Task details —
Ignoring pictures, transcribe exactly the lines between the one containing "The image size is (814, 480)." and the end of the material, both included.

Given information —
- - - -

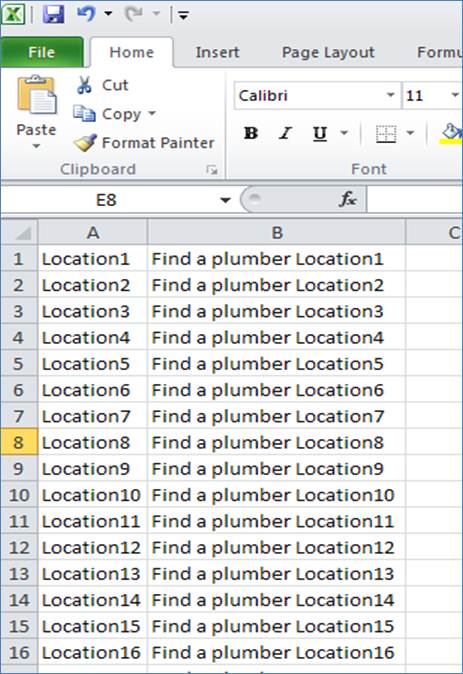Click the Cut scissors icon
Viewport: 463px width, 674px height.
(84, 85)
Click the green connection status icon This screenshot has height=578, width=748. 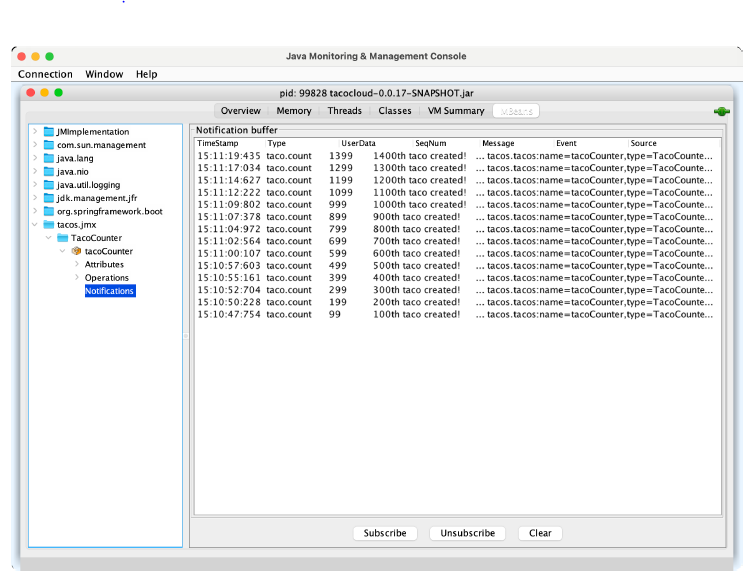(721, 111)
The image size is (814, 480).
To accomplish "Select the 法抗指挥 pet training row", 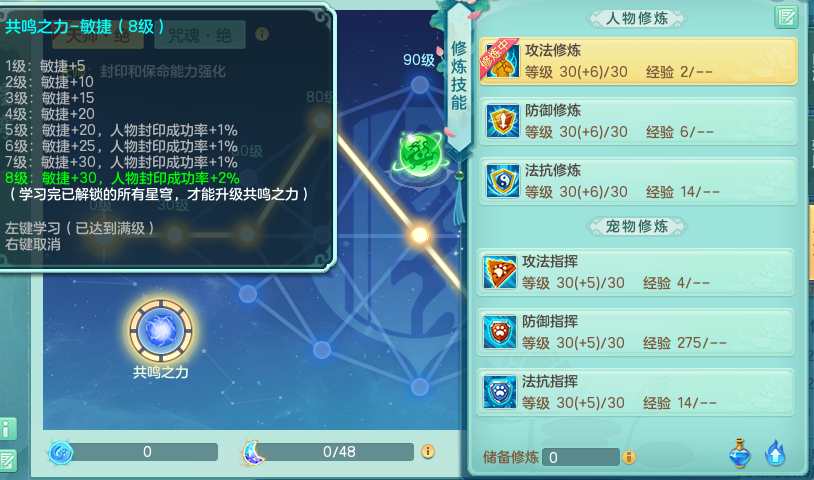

- - - -

Output for this exercise —
The image size is (814, 480).
To accomplish "Select the 法抗指挥 pet training row", 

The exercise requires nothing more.